Stage 4, or ‘you will feel their spirit around you’

I have been desperate for a sign of some kind, any kind, that my aunt’s spirit is still here and that she is with me, and is listening to my pain, so she knows how much she mattered, how much she will be missed, the void that remains where she was. Today, just as my family was making the journey from the graveyard where they buried her, I got a text indicating that my application for citizenship has been finalised, meaning my passport woes will soon be a thing of the past. I have been waiting for that message, banging down doors, standing in queues, holding on calls for over two years. Today, the day that they laid my aunt to rest, in my and my brother’s absence, I got a text that means that in the foreseeable future, I will be able to visit her resting place.

I can’t see that that’s a coincidence. I remember a few years ago, having a (rare) phone conversation with her in which she asked when I would be coming ‘home’. I brushed it off. Soon, Aunty, I said. Hmph, she said. Looks like I’ll be home sooner than either of us thought.

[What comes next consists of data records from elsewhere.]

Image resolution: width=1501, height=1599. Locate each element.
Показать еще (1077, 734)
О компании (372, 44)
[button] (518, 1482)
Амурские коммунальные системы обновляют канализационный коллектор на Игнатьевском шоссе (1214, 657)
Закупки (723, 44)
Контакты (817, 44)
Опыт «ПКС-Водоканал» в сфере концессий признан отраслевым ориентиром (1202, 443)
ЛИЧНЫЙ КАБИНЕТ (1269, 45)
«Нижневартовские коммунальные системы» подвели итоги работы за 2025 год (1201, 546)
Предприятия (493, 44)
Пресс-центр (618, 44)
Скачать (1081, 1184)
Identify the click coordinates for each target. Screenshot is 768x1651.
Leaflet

Stage 5, or ‘the ritual of goodbye is important’

They buried my aunt today. They put her in the ground, said words and prayers and sang, proclaimed that they were returning her to the earth, and said goodbye. I wish I could’ve been there to say goodbye to her with the rest of my family but I couldn’t. After work, my husband and I went to the promenade, a place she loved to visit, a place of great comfort, where I take my sorrow and my joy. As, I released the roses my husband bought for her into the unsettled and rough ocean, I remembered her happy, dancing at my wedding. I remembered her at Christmas, dancing with her sisters. I remembered how she loved what she loved – her parents, her children, her nieces and nephews, cooking, her church, her friends – with a full and open heart. I remembered how I never saw her hold back, not once. I remembered. And we went home. And because you should never leave the things that need to be said unsaid, I called my brother, to tell him I love him.